Sadly the weather wasn’t up to much, confirming that even in the Mediterranean one should “ne’er cast a clouth before April’s out”. It rained at some point every day except Friday when we could finally do some serious sitting about outside in the sun in the grounds around the house admiring, and in my case painting the views. Even so, with the exception of a planned evening stroll around Volterra where we ended up sheltering in a café from a grim 9°C downpour, the weather didn’t prevent us from getting out and about.

Driving up from Pisa airport on the Saturday we struck lucky at a roadside bar/family restaurant in the countryside which hadn’t really intended to serve any customers but did the eight of us proud at a table parallel to their own family’s with a lunch of local prosciutto, wild boar salami, their own pecorino cheese, pickled wild mushrooms, shell your own fresh beans and other delicacies. This rather set the tone for a week of gastronomic Tuscan eating. After arriving at the farm and sleeping all of this off, we took a walk to explore the immediate vicinity, seeing a wealth of cyclamens and finding porcupine spines, though the animal itself was to elude us all week.

Umberto and Silvia (Tina’s sister) came up from Livorno to see us on the Sunday. Umberto, ever a mine of local information, showed us the nearby hill villages of Micciano and Montegemoli, where another ourstanding lunch was had and we later strolled ourselves around Montecatini VC. In a way being off the tourist track seeing these delightful villages is every bit as satisfying as visiting the more famous, and objectively more beautiful, yet in practice overcrowded Tuscan destinations.

This proved to be the case on Monday when we revisited Volterra (where twenty years ago we had seen the square occupied by colourful flag throwers and thunderous drummers) in the morning and San Gimignano in the afternoon. San Gimignano with its elegant towers is still as pretty as always but it has really got very busy.

So instead on Tuesday we did a bit of a Carducci trail to the 4km long avenue of old cypress trees leading up to Bolgheri and the hill town of Castagneto where it was very quiet and also very wet, so we sheltered in a wine bar to sample some local products. Later down at the coast where we had a light fish lunch in a place overlooking the sea, it stopped raining and we visited Populonia climbing the fortress tower for the view towards Elba and up the coast., before a brief look over the fence at the Etruscan burial mounds down by the sea.

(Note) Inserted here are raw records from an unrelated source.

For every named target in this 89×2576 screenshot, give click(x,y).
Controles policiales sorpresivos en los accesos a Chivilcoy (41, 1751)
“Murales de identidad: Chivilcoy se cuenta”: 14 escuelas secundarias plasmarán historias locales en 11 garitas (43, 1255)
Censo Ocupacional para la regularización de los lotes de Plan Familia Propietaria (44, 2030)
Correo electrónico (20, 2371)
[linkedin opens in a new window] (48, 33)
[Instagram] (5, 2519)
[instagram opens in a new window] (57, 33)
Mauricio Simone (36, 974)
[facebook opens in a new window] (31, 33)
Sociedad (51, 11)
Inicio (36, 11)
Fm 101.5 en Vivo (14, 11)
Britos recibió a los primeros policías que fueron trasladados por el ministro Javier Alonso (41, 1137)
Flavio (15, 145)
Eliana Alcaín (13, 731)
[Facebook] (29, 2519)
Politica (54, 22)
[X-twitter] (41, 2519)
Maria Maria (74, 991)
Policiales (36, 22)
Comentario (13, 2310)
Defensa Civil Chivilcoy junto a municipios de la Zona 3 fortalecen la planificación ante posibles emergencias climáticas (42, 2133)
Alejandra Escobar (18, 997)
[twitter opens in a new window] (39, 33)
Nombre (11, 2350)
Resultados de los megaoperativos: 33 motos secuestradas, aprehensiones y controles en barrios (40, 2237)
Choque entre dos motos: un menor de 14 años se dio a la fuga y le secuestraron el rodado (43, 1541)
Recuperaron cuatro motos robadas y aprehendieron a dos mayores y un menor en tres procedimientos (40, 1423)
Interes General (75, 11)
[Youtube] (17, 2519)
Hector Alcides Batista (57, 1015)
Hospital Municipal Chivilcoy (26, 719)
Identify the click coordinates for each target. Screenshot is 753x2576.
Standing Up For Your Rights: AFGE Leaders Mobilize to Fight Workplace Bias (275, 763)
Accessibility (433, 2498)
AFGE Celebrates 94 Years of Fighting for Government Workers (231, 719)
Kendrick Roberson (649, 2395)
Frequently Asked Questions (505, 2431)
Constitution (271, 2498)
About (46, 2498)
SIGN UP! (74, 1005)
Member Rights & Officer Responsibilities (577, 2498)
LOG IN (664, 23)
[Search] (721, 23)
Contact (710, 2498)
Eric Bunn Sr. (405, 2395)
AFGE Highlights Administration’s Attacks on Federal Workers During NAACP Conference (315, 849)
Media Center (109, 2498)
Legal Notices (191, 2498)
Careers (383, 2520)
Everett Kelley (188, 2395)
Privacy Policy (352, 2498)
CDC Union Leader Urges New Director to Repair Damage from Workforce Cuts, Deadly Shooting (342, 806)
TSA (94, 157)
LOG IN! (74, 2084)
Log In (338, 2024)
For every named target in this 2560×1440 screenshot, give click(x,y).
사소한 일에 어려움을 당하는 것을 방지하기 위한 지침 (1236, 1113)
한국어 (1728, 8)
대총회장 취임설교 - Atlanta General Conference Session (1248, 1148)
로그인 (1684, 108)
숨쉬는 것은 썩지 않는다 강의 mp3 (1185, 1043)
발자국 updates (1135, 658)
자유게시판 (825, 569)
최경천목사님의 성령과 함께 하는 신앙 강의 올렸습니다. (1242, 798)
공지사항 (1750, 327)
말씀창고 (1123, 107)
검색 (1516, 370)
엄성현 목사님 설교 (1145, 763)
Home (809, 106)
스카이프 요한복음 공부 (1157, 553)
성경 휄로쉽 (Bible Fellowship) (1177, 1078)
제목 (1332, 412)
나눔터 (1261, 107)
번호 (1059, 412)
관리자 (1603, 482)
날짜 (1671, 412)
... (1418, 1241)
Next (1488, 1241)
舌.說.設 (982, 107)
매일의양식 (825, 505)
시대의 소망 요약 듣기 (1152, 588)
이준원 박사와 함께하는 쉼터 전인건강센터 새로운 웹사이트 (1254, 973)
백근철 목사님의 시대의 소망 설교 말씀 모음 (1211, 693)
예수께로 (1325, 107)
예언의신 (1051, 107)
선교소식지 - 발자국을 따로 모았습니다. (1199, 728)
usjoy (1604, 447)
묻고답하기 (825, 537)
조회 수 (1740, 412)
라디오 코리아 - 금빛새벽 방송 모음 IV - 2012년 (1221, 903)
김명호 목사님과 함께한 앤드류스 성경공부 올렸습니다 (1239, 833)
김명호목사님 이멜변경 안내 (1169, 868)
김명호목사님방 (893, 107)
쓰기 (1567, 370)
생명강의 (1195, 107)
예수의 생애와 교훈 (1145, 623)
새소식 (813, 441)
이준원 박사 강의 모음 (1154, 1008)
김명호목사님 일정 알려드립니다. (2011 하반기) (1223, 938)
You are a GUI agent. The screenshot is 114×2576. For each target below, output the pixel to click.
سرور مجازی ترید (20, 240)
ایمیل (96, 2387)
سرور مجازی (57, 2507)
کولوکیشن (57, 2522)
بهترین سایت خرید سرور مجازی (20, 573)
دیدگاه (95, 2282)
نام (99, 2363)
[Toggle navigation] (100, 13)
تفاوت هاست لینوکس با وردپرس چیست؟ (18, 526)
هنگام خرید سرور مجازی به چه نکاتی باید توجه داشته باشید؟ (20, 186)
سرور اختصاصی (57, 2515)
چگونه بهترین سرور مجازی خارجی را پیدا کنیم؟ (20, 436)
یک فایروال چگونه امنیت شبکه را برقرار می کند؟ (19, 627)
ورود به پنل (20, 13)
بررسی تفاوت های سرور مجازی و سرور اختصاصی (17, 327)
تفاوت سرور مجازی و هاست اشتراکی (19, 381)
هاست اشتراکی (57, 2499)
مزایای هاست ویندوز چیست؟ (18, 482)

Wednesday saw the younger generation more active on a beautiful 8km walk along the track that mainly follows the ridge from Micciano to Querceto where we had left a vehicle to get us back to the farm. It was easy going with some great views. The highlight was an astonishing encounter with a heavily pregnant semi-wild pig that wandered up the track towards us where we stood stock still for ten minutes, as she approached us, sniffed us and then decided it was safe enough to walk past us.

On Thursday we took quite a long drive to revisit Siena. While just strolling about the large old town is rewarding in itself, as too the experience of a leisurely lunch on a terrace in the glorious PIazza del Campo, some of Siena’s geatest glories are indoors in the many renaissance frescoes in the Palazzo Pubblico, the Cathedral and the Ospedale Santa Maria della Scala.

On the finally warm and sunny Friday the younger ones strolled around the hill village of Libbiano, which while appearing to be a stone’s throw across the valley from Micciano is actually a 12km tortuous drive from it, before doing a three hour walk along the track into the Monterufoli nature reserve, though sadly no wild animals bigger than squirrels were forthcoming this time.

And so all too quickly a varied and enjoyable week in rural Tuscany was at an end, leaving only a desire for more in better weather.

But as with any holiday, what really counted was the company and it was a great experience to have the whole family together for a week in such a pleasant and amicable atmosphere.